For better or worse, Franken’s rubbery mug has been the face of Air America from the very beginning (In fact, I think every story I say online today regarding the bankruptcy filing included his name), and since he’s personally responsible for sucking away millions from the Air America’s coffers you’d think that on the day of the court filing he’d come forward on his program and deal with the issue. Fat chance.

On that Friday, Franken opened his show with an extended jokey segment preceding an interview with Bob Woodward in which Franken made fun of the way Woodward says the word "report." It seems that Mr. Woodward pronounces the word rah-port instead of ree-port. Wow. Hilarious stuff. This went on for several minutes before the Woodward interview, and then there were more knee-slapping clips of Woodward’s mispronunciation of rah-port after the interview was over. Jeez Al. Bob Woodward is from Boston, where some people talk a little funny. And that’s one of the many irritating things about Franken’s show, is that there seems to be nobody brave enough to let him know when his material is really NOT funny– like making a big stink about an important guest’s regional accent. And of course, he didn’t do it to Woodward’s face. Because Franken is even less than a lousy radio host. He’s also a coward.

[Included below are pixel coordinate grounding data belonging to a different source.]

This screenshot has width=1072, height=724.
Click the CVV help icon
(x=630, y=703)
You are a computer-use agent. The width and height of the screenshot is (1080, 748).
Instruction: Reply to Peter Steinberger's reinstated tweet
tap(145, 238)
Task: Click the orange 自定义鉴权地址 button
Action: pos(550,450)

Celebairamerica Franken not only failed to address the bankruptcy on his show, he didn’t take callers either. Actually, he almost never take calls during his program and he’s also a horrible interviewer. Why is Franken on the radio again? Oh, that’s right he’s a CELEBRITY. Other than the Woodward interview and the rah-port jokes, and an extended extremely unfunny repeat of a Franken humor segment (about negative campaign ads) from a previous show, the rest of his three hour program on that Friday consisted of interview after interview of Democratic candidates running in the upcoming mid-term election. No analysis of the elections from anyone other than Franken and the candidates themselves– just Al throwing softball questions and candidates in turn pleading for votes. As much as I hope every single one of those folks win their races in November, it was boring misguided radio. It was The Al Franken show, which somehow makes NPR sound pretty damn exciting in comparison.